NHKアーカイブスでは次女のお墓を写し出していた。彼女はドイツ政府の生活扶助だけで晩年を送ったらしい。家族親類との交流もなく、母よりももっと寂しい人生だった。だが、人柄の良さ優しさには何人もの述懐がある。同じ様な身の上の人たちがお金を集めて建てた墓だという。伯爵令嬢という称号が付いていた。彼女の唯一の心の拠り所であったのだろうと思うと哀れでならぬ。そのお墓が、この本によると、消滅して墓銘は削られ、別人の墓に再生されたという。NHKアーカイブスではミツコの夫の墓も、村の新住民の墓地とするために、潰される運命にあると報じていた。
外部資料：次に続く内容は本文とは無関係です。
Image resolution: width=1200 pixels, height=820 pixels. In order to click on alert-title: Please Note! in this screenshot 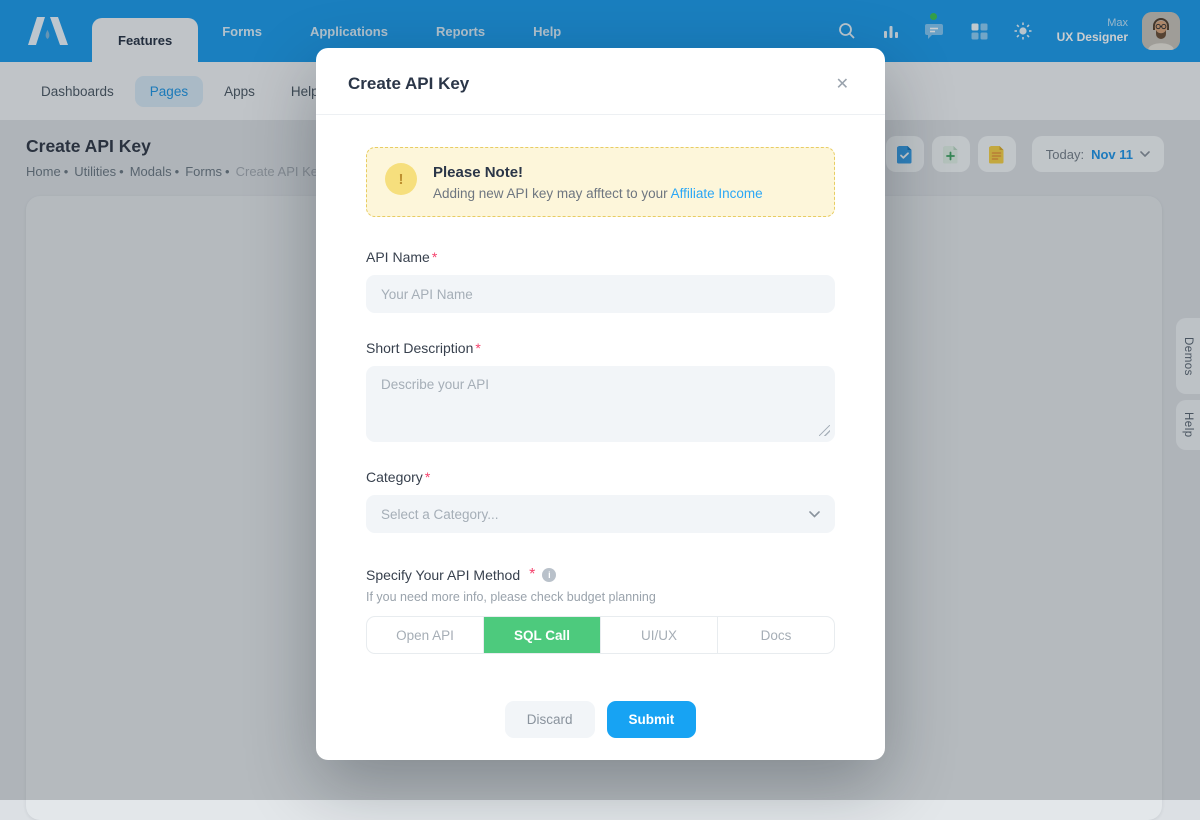, I will do `click(478, 172)`.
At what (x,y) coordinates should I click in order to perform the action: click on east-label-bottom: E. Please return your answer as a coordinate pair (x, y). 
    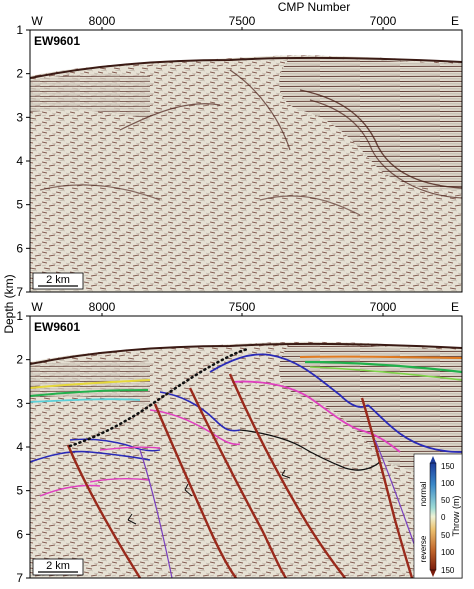
    Looking at the image, I should click on (455, 307).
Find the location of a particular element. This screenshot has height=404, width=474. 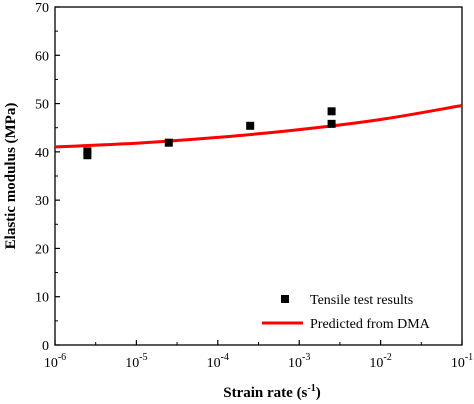

legend-marker-square is located at coordinates (285, 299).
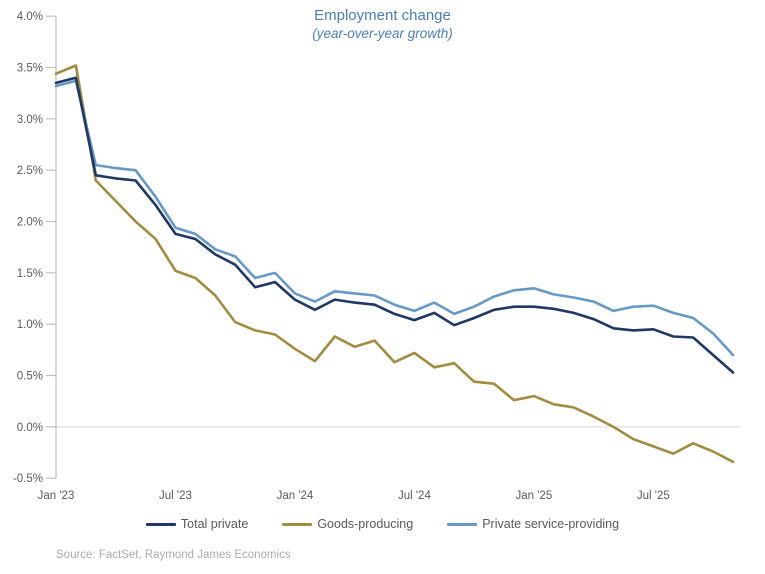  I want to click on legend-item-total-private: Total private, so click(197, 524).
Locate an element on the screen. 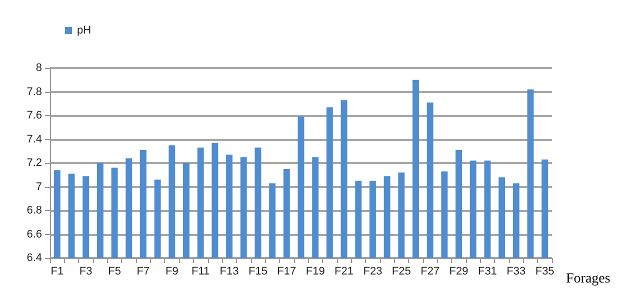 This screenshot has height=299, width=642. x-tick-label: F17 is located at coordinates (286, 272).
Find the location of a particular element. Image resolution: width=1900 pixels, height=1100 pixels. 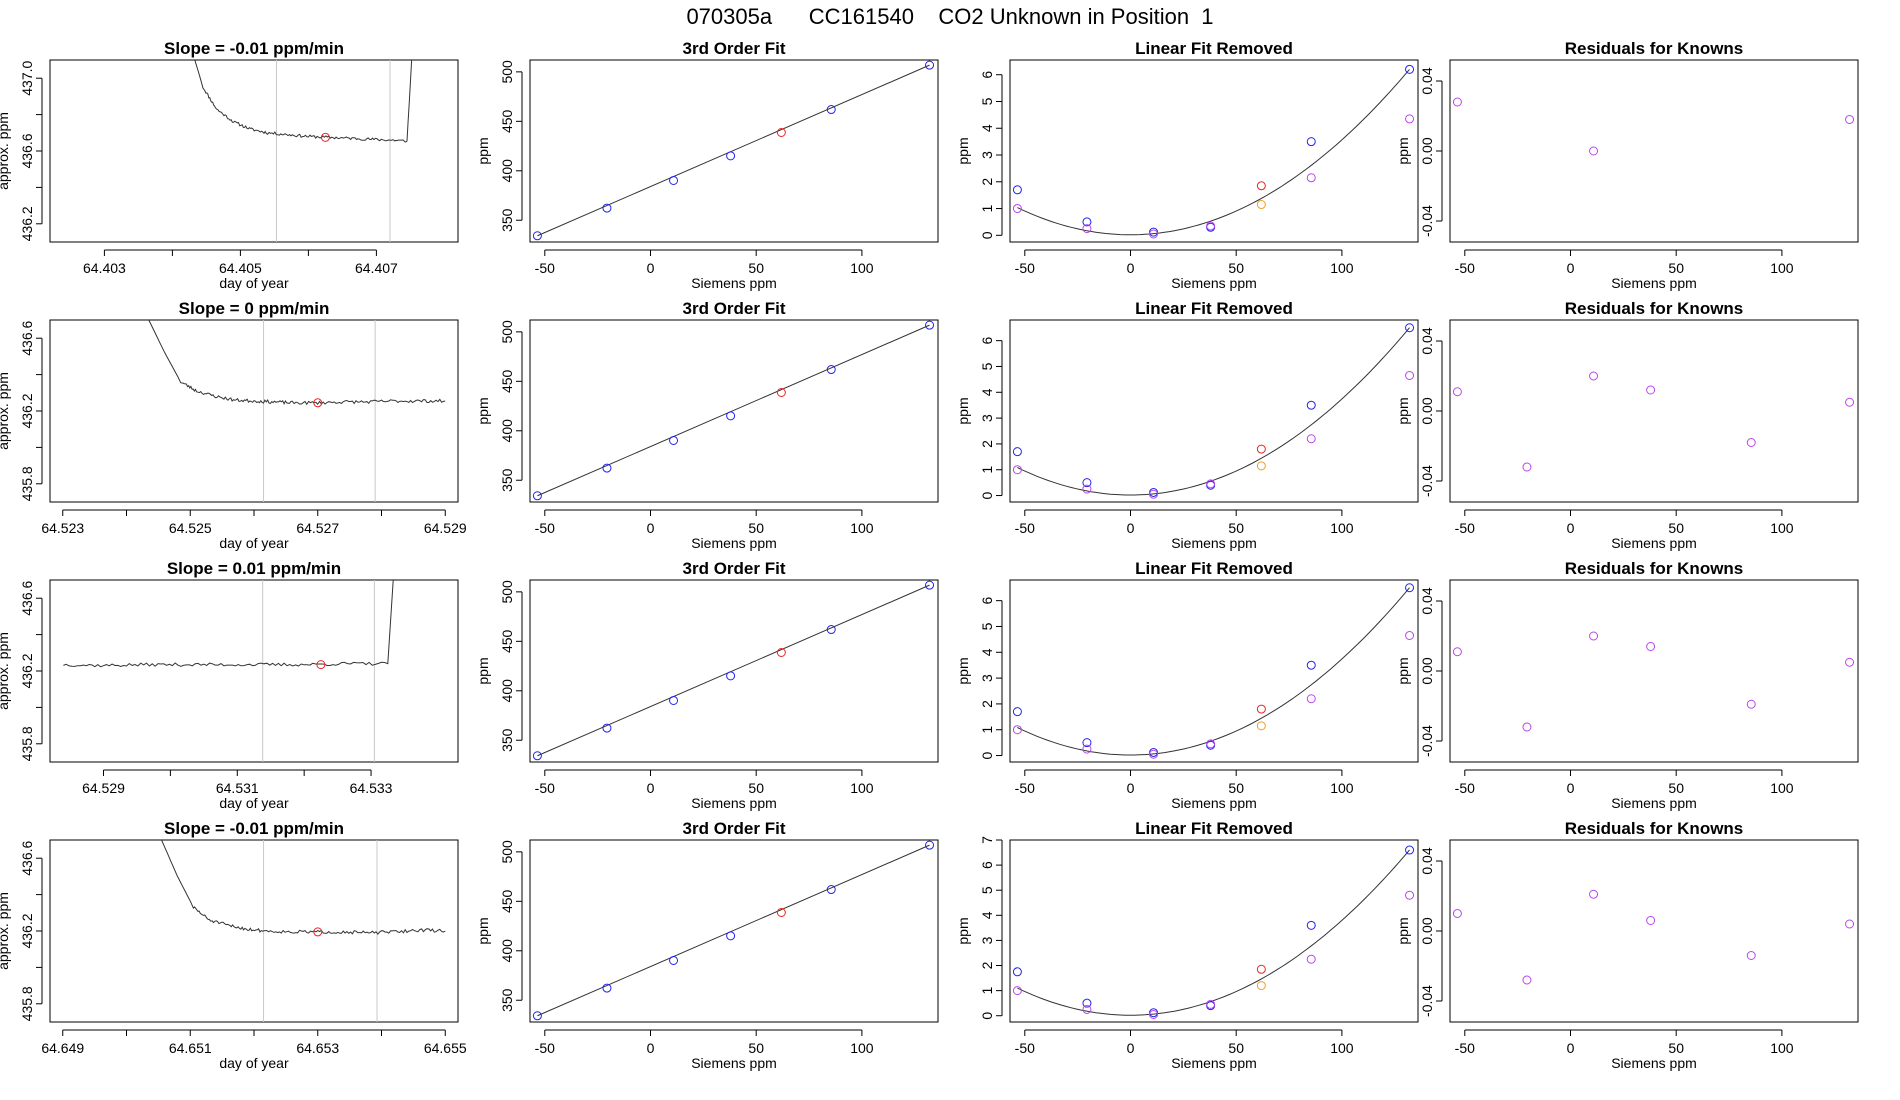

y-tick-label: 0.04 is located at coordinates (1427, 860).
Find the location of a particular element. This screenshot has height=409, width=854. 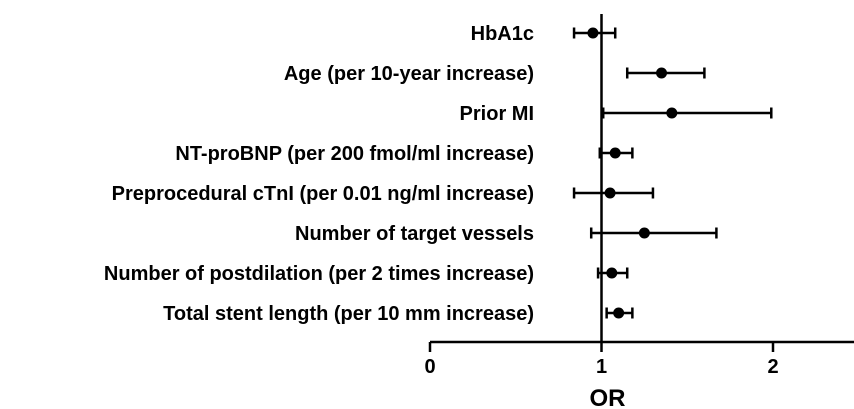

x-axis-ticks: 0 1 2 is located at coordinates (602, 360).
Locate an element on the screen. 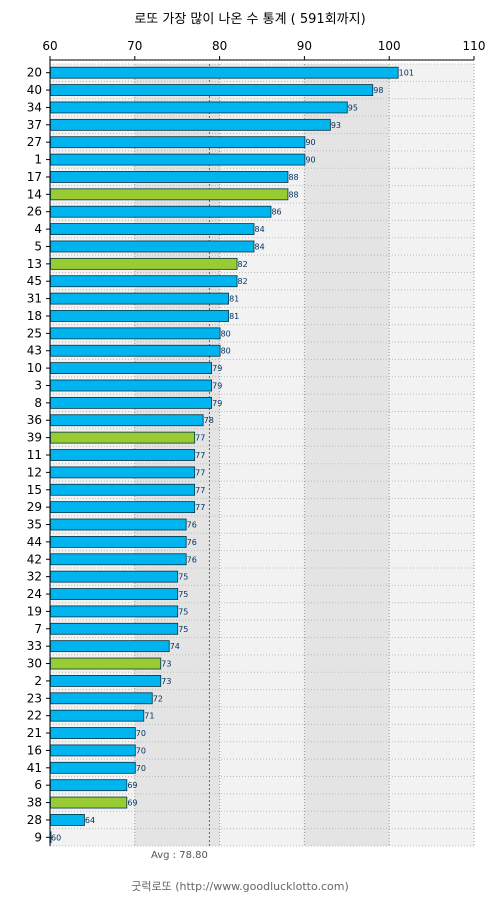 The height and width of the screenshot is (900, 500). y-tick-label: 9 is located at coordinates (38, 837).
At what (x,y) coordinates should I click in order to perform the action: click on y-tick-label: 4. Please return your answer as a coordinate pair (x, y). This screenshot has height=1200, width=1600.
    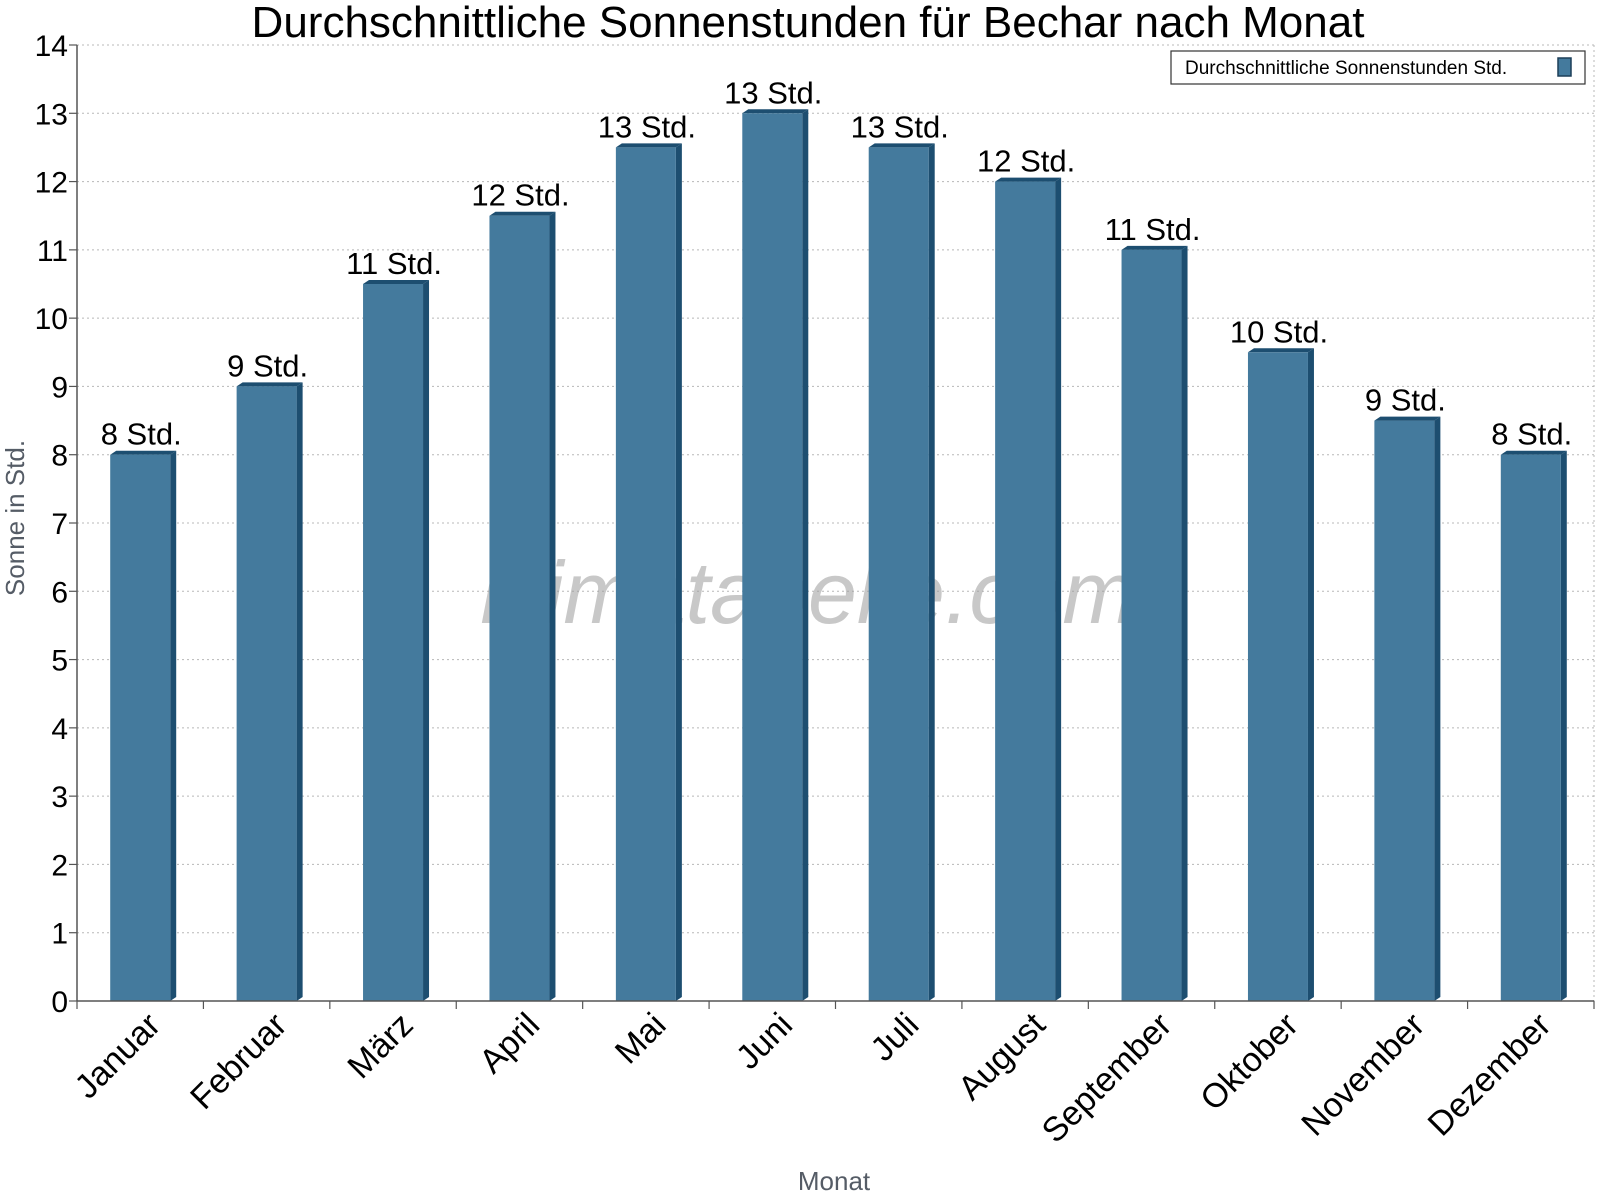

日本でも子孫が途絶えてお守りをする人がいなくなると、墓石は集められて無縁仏になる。それはしかし、苔むし風化して刻まれた墓銘が判読できぬようになってからだ。縁者の参詣が無くても、例えば、幕末の長崎のロシア人の墓のように、歴史の証人として大切に保存する場合もある。これは長崎ぶらぶら節を聞いたときに思い出させてくれた。ヨーロッパでの墓に対する感覚は、我々とは微妙に違うらしい。